Les négociations salariales entre les CFF et les partenaires sociaux ont abouti. En 2023 l'ex-régie fédérale prendra des mesures correspondant à 3,3% de la masse salariale. Le personnel de CFF cargo est aussi concerné.

Ces mesures prévoient une "augmentation générale des salaires de 1,8%, soit au moins 1300 francs bruts par an", écrivent les CFF et les partenaires sociaux mardi dans un communiqué. Elles prévoient également des "moyens pour des mesures salariales individuelles" d'un montant total de 1%, ainsi que des "moyens pour des primes uniques échelonnées" d'un montant total de 0,5%.

Les négociations ont été "intenses et exigeantes", pointe le document. Les parties ont en effet dû composer avec d'un côté l'augmentation du coût de la vie, et de l'autre la "situation financière tendue" des CFF qui doivent économiser quelque 6 milliards de francs d'ici 2030.

Satisfaction

Les parties se montrent néanmoins satisfaites. "Nous voulons aider financièrement nos collaborateurs et collaboratrices dans la mesure de nos possibilités. Je suis heureux que nous ayons trouvé une bonne solution avec les partenaires sociaux", a déclaré le responsable des ressources humaines de CFF Markus Jordi, cité dans le communiqué.

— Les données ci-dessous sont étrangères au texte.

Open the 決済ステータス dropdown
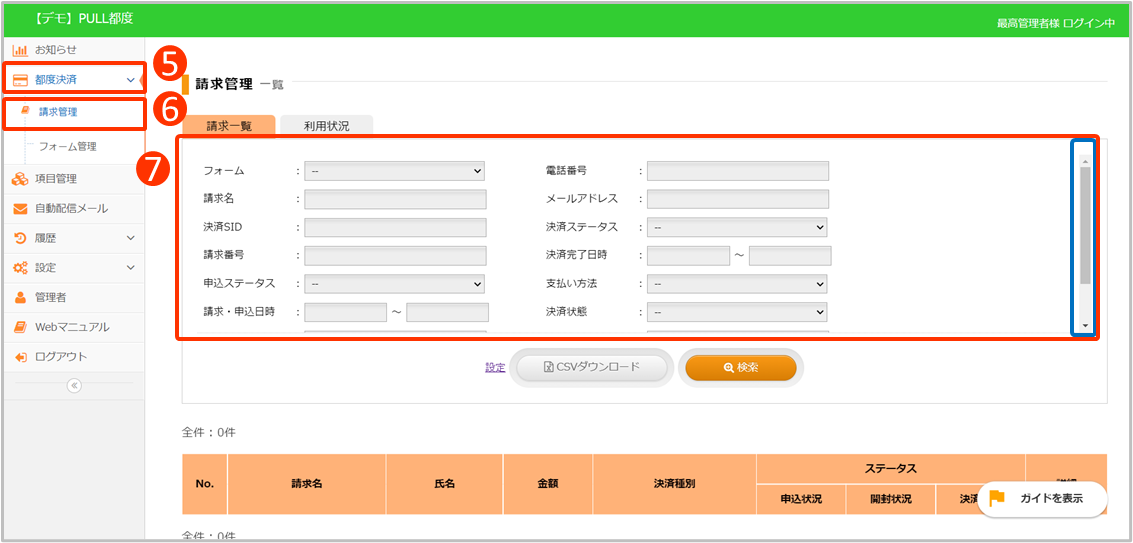The height and width of the screenshot is (543, 1133). click(x=737, y=228)
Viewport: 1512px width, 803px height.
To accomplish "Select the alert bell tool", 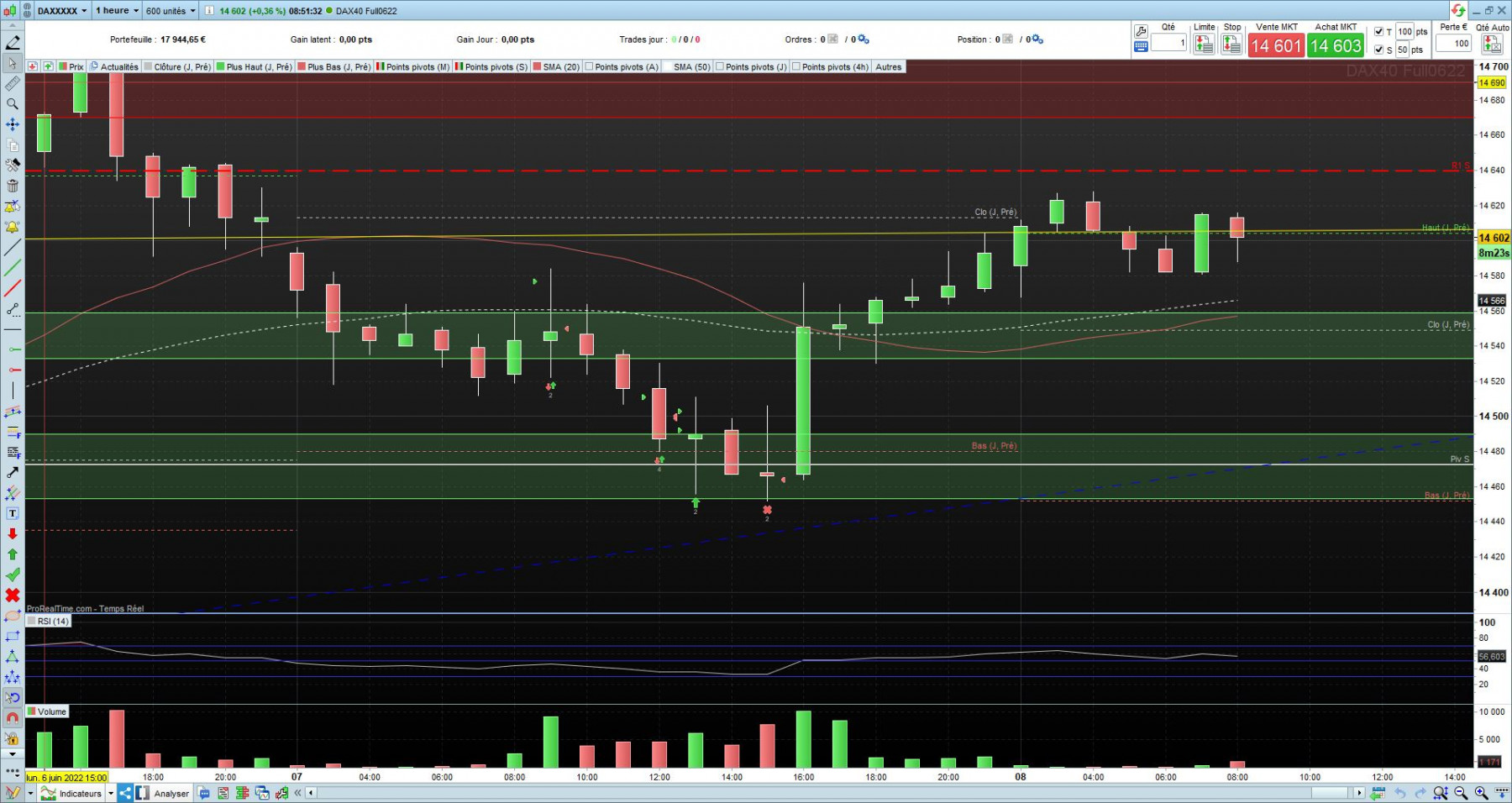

La communauté de négociation des partenaires sociaux juge quant à elle cet accord "bon", pour les bas salaires comme pour les cadres. "Il était pour nous prioritaire que les augmentations soient pérennes, et non sous forme d’une prime unique", a précisé la responsable de cette communauté, Valérie Solano.

Le Syndicat du personnel des transports (SEV), le Syndicat suisse des mécaniciens de locomotive et aspirants (VSLF), l'association des cadres (ACTP), ainsi que le syndicat transfair faisaient partie de la délégation des partenaires sociaux.